Technical Tip: How to allow a port
Description
This article describes how to allow a port on a FortiGate.
By default, the FortiGate firewall denies all traffic passing through it on all ports due to a pre-configured 'implicit deny policy'.
Scope
FortiGate.
Solution
To allow any traffic through FortiGate on any port, configure the IPv4 policy with the 'action' set to 'Accept/Permit'.
Below is an example of how to allow the RDP port 3389 traffic through FortiGate:
Step 1:
Create the 'Service' Object for the port that needs to be allowed under Policy and Object -> Services.
If it is the standard port, there are predefined service objects under the' service list'.
If not, configure the 'Service' Object under Policy and Object -> Services -> Create New -> Service.

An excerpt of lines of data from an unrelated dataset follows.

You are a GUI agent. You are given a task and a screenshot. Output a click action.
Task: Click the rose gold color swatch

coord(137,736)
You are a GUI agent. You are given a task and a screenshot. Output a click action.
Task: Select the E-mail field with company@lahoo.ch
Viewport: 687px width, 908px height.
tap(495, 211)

config firewall service custom
edit "RDP_Port"
set category "Remote Access"
set tcp-portrange 3389 3389
next
end
To create a policy, navigate to Policy and Object -> IPv4 Policy -> Create New.
edit 11
set name "Allow_RDP"
set uuid 902f509c-8249-51ef-9cd2-05d76de7c7d2
set srcintf "port1"
set dstintf "port2"
set action accept
set srcaddr "all"
set dstaddr "all"
set schedule "always"
set service "RDP_Port"
set logtraffic all
set nat enable
next
filters=[tcp port 3389 or udp port 3389]
1.427148 port1 in 10.143.3.189.64958 -> 10.5.41.48.3389: syn 2923297620 <- Packet enters on FortiGate Port1 (ingress).

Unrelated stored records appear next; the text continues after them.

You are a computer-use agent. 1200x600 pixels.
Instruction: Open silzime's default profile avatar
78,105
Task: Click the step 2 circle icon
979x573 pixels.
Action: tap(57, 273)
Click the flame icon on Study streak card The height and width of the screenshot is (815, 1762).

1.427148 port2 out 10.143.3.189.64958 -> 10.5.41.48.3389: syn 2923297620 <- Packet is leaving on port 2 (egress).
Notes:
- Place this specific policy on top of all other general policies.

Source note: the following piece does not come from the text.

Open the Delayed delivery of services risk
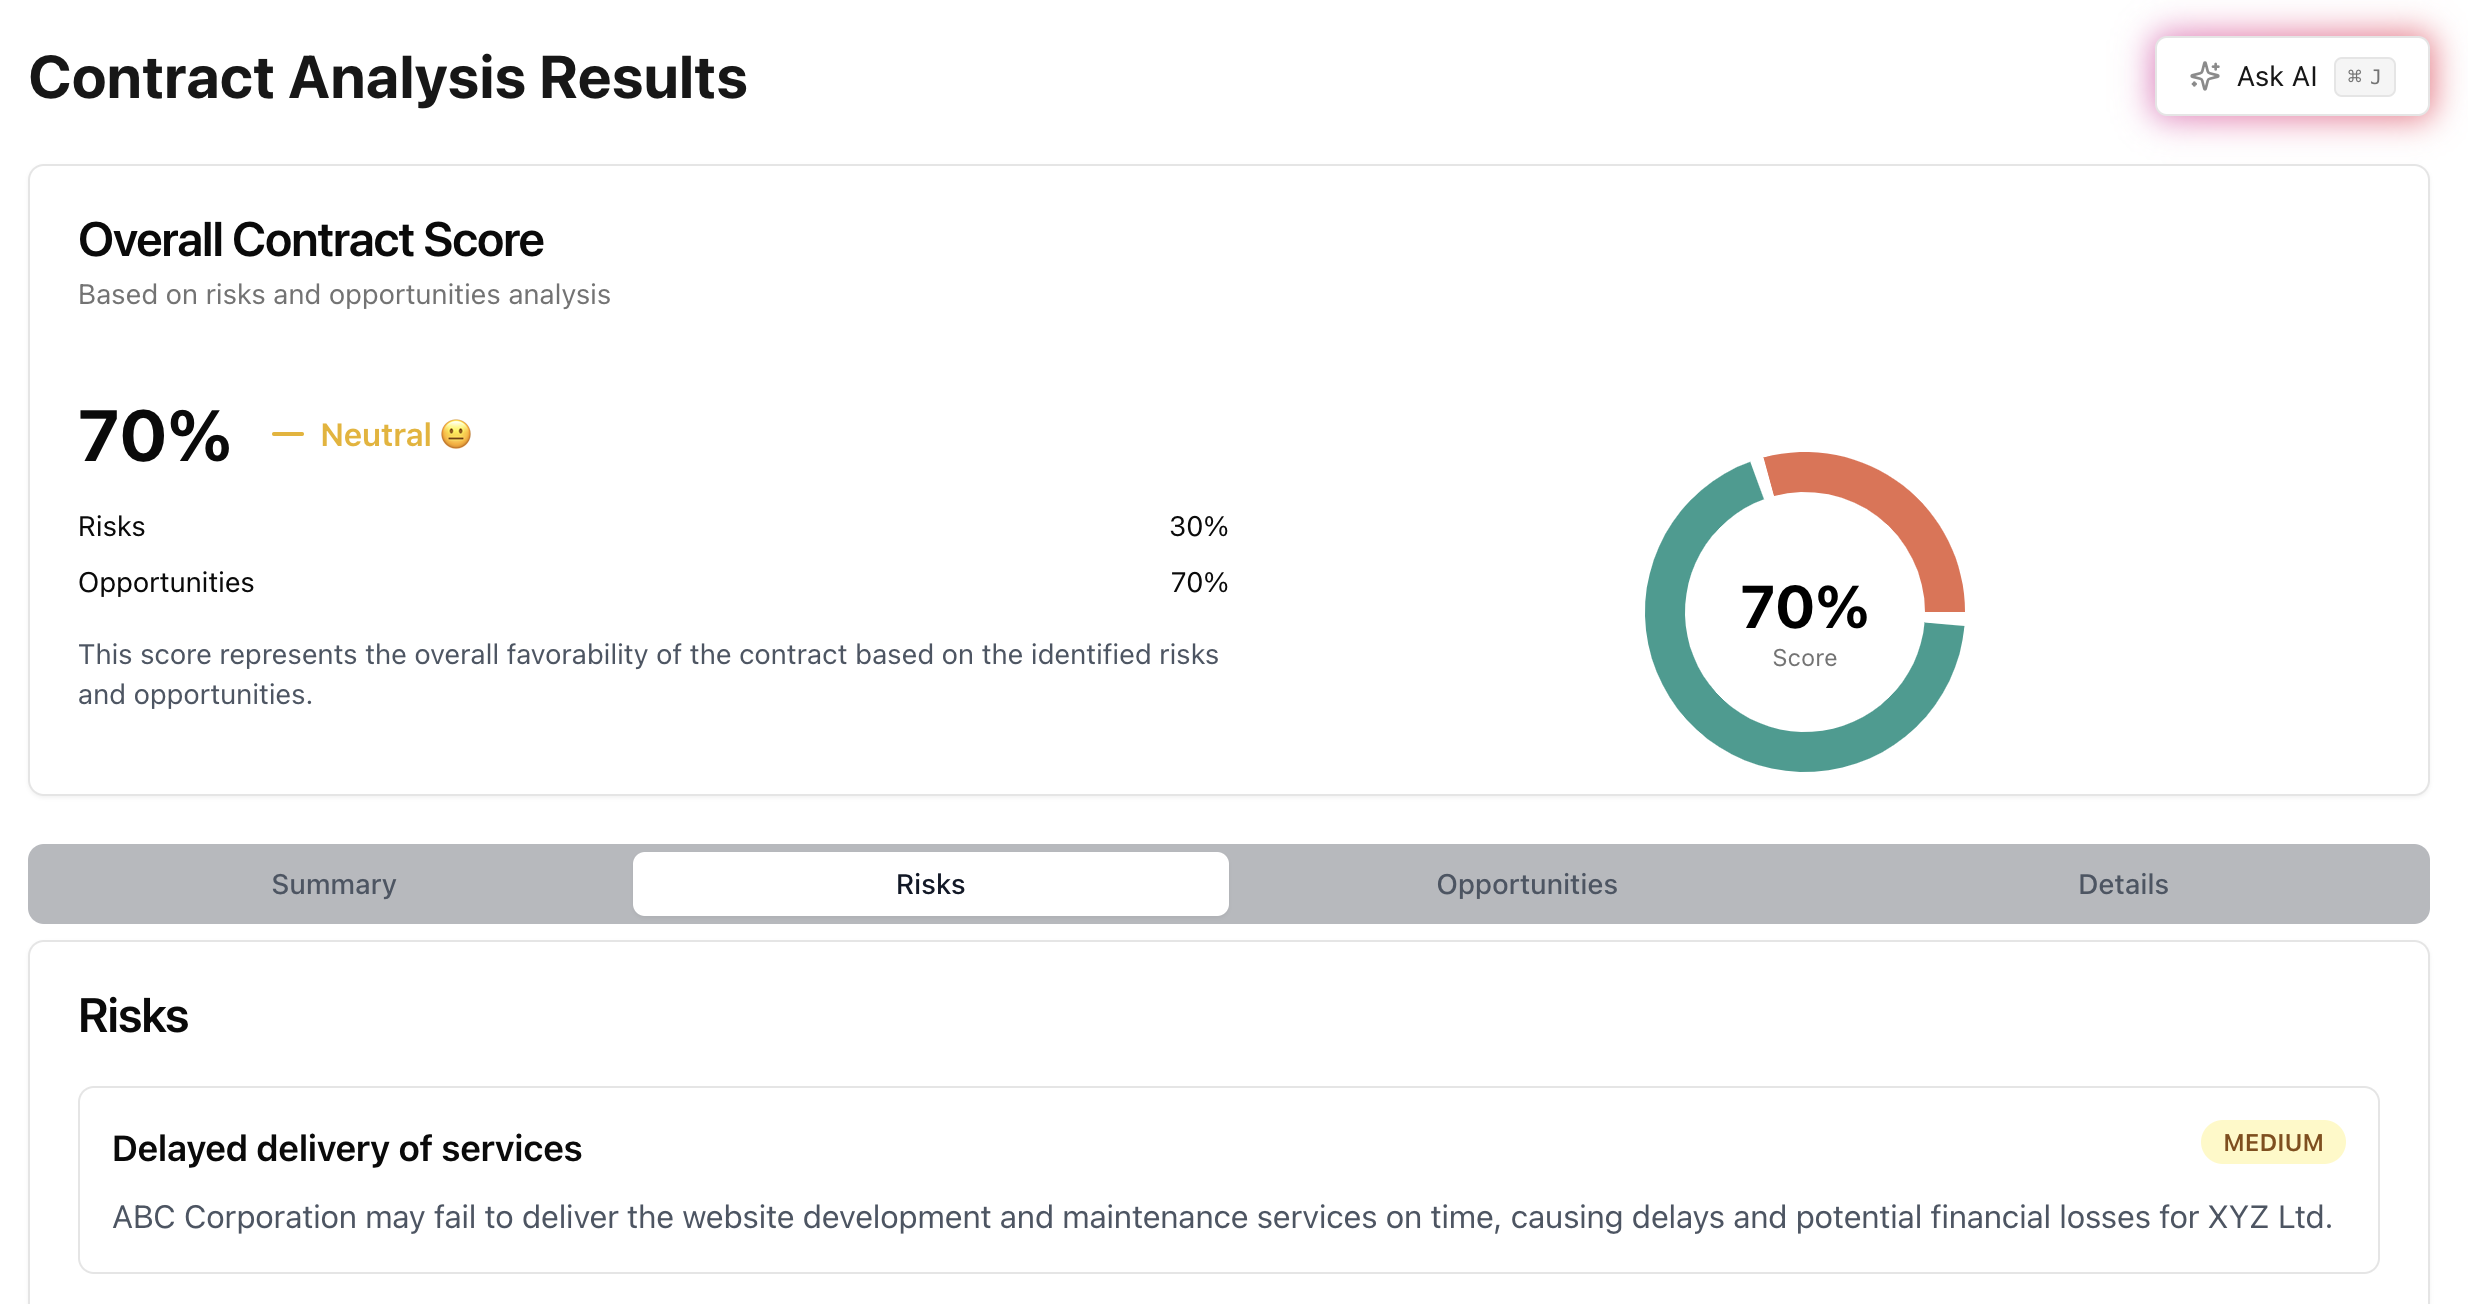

- If it is required to block the specific port, the steps are the same except with the 'action' set to 'Deny'.
- Configure a Virtual IP (VIP) to allow or deny access to an internal service through FortiGate when the service is hosted on a device behind the FortiGate.
- Use Local-In Policy to allow or block specific incoming ports targeting FortiGate’s IP.